Monday, January 28th - Saturday, February 2nd

There are 9 spots left to have a DexaScan (most accurate way to test body fat percentage) tomorrow. Sign up here.

Please sign up for our in house competition that will be held on Saturdays from 2/23 to 3/23 here.

You might see long time member Kristina shadowing classes and leading warm ups as she is getting ready to coach in the near future.

Monday

A. In 10 minutes, build to a 5RM Front Squat for the day;

B. Max Reps (-1) without grinders @ ~75% of (A); rest 2 min between sets,

x 2-4 by feel

+

OTM x 10

4 DB Power Clean (<=40/30) + 4 Wall Ball

 

*+1 every minute for each movement.

**If unable to complete requisite number of reps in the minute, rest the next minute and then AMRAP

4 WB + 4 DB PC during remaining time

+

C1. 30s FLR with Feet on Wall Ball

C2. 5-10/side COS Archer Pulls

x 2-4

 

Tuesday

 

Not for time, quality focus:

 

350m run

100ft Heavy Farmer’s Carry or Sandbag Carry

24-35 Strict (Weighted) Pull Ups (in sets of 3-5 or smaller)

25 KBS

30-40 Seated DB Arnold Presses (tough) (in sets of 10 or smaller)

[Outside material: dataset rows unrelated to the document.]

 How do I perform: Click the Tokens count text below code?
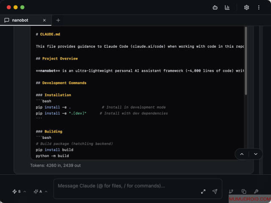(55, 165)
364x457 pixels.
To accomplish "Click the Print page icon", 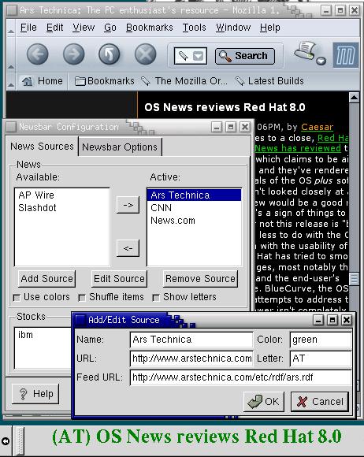I will pos(305,50).
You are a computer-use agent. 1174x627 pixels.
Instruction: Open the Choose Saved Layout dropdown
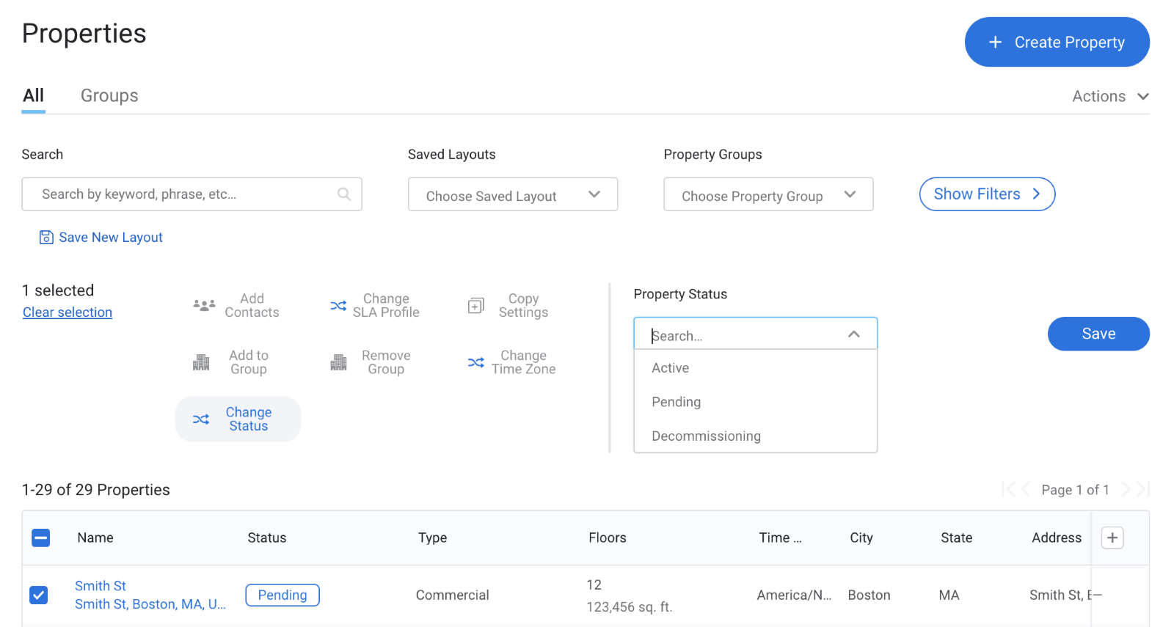tap(512, 195)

100ft Heavy Farmer’s Carry or Sandbag Carry

350m run

+

SLAMRAP 8-10

8-10 Empty Barbell Bicep Curls

10-20 Bear Crawl Position Shoulder Taps

100m jog

 

Wednesday

 

AMRAP 15

10s AB @ 97%+ effort; then:

2 rounds:

20/35 Double Under/Single Under

7 No Push Up Burpee

50ft DB Walking Lunges

Then:

1:00 AB @ 50% effort

Rest until you can go hard again

 

(rest 5)

 

AMRAP 15

20s row @ 97%+ effort; then:

2 rounds:

7 DB Hang Squat Cleans

7 Lateral Burpee over Rower

(step over or jump)

4-10 Toes to Bar with quality

Then:

1:00 row @ 50% effort

Rest until you can go hard again

 

(<=20/35) – keep middle portion as aerobic as possible

 

Thursday

 

A. High/Hip Hang Power Clean + Hang Power Clean Build to a heavy (1+2) for the day

B. 3-Position Clean Grip Deadlift – 3 sets of 3-5 reps, form priority

+

OT3M x 5

10 KB Deadlifts (tough)

5-10 Pull Ups/Ring Row

5 Shuttle runs*

5-10 Push Ups (Weighted if quality)

 

*1 Shuttle Run = 25ft there and back; total 250ft of running

+

C1. 8-10/side KB Halos

C2. COS External Rotation 10-12/side

x 2-3

 

Friday

 

OT90s x 9

4/3/2 Back Squat

+

For time:

 

1000m row or 1.6/1.2 mi AB

7 Thrusters

7 Burpee over Bar

500m row or 0.8/0.6 mi AB

9 Thrusters

9 Burpee over Bar

250m row or 0.4/0.3 mi AB

11 Thrusters

11 Burpee over Bar

 

(<=75/55)

 

[cap 19]

 

*aim: start with a comfortable pace, build/maintain a good pace throughout, such that you can push at the end

 

Saturday:

 

Teams of 2:

 

5 rounds, every 1:00, rest 20s between movements; one partner works at a time.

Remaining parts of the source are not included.